Sears Holdings (SHLD:Nasdaq, $179.88, 1,500 shares, 6.42%): The only name in the portfolio that has yet to report earnings. This stock has been in limbo lately because many investors seem to expect a big announcement from Eddie Lampert. I actually share that belief because the company has been stockpiling its cash and not buying back stock. I can't help but think an acquisition could be in the works. In the meantime, I'm anxiously awaiting the earnings announcement to check in on the retail progress.

Transocean (RIG:NYSE, $95.52, 2,800 shares, 6.37%): Even though the stock is in full-on bull mode right now, I'm going to have to trim my position just slightly in order to rebalance the portfolio sometime soon. The stock is now 15 points above my cost basis and 20 points above my last buy, and with the addition of XTO, taking some profits on the world's largest land driller makes sense. I still believe it's headed well north of $100, though.

Union Pacific (UNP:NYSE, $119.85, 1,900 shares, 5.42%): As was widely speculated, Warren Buffett revealed in a filing this week that he has accumulated a $1 billion-plus position in Union Pacific. The increased attention that Buffett brings, along with several recent initiations of the sector, have made the rails a very hot group at the moment. This is usually a sign that a top could be near, but I believe the whole industry is still early in a multiyear rally, so I'm holding on.

UnitedHealth Group (UNH:NYSE, $53.47, 3,200 shares, 4.07%): Hit with a slight negative this week when the Department of Justice asked for more information about the company's proposed acquisition of Sierra Health SIE. I believe this deal would be a huge win for UnitedHealth, so the possibility, however small, that it might not go through is certainly a negative for the stock. I'm still looking for a big second-half move in this name as the buybacks kick in and the company brings its costs under control.

THREES

American International Group (AIG:NYSE, $72.22 2,000 shares, 3.44%): I moved this one to a Three rating this week because its recent run has left it close to my expected price of $75. This stock is still extraordinarily cheap even at that price, but I'm worried about the possibility of a violent and costly hurricane season. My cash position is already too large, so I am in no rush to close out this position, but I want to put you on notice that I'll look to sell my shares as the opportunity arises.

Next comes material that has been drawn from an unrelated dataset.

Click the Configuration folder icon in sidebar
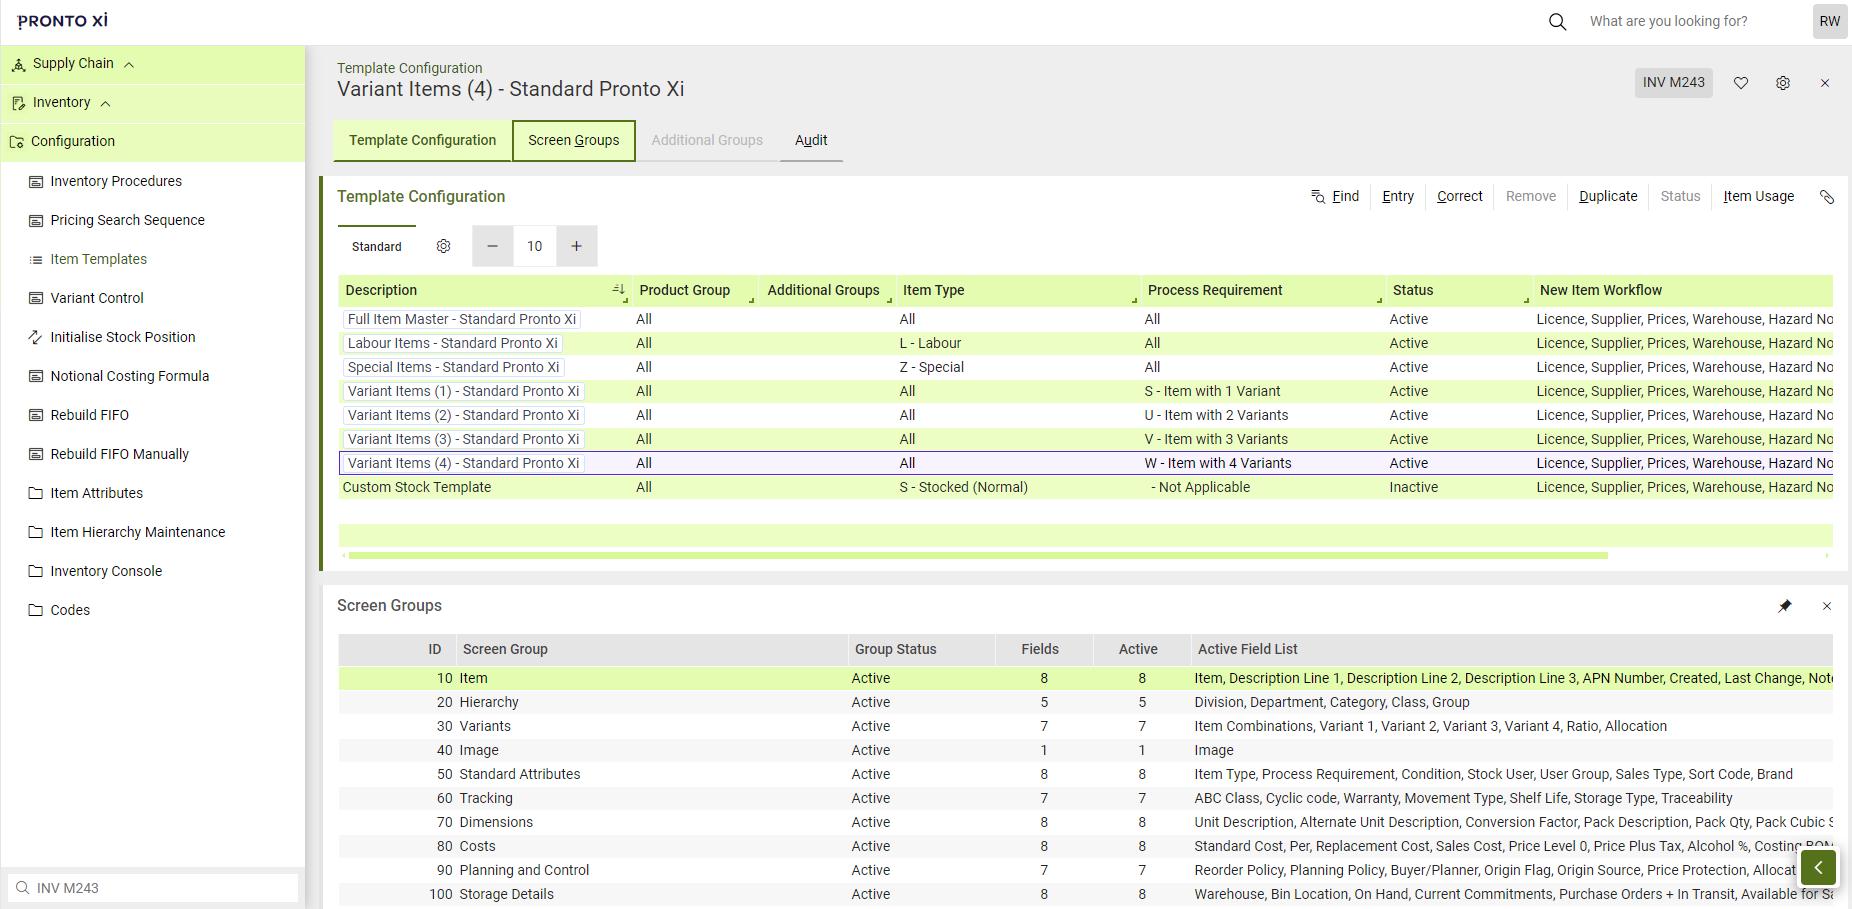 pyautogui.click(x=17, y=141)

Yahoo! (YHOO:Nasdaq, $29.75, 4,000 shares, 2.83%): Finally bounced this week on the Microsoft (MSFT) buy of aQuantive AQNT after the stock retraced all of its recent rally. I'm still looking to trade out of my stake on any rally above $30, though with the possibility of a Microsoft buy now completely off the table, I'm not sure what would get the stock to that level.

Regards,

Jim Cramer

DISCLOSURE: At the time of publication, Cramer was long AIG, Altria, Caterpillar, Citigroup, Clorox, Diageo, Freeport McMoRan, Fannie Mae, Goldman Sachs, Halliburton, Hewlett-Packard, Nike, NYSE Euronext, Sears Holdings, Toyota Motor, Transocean, Union Pacific, UnitedHealth Group, XTO Energy and Yahoo!.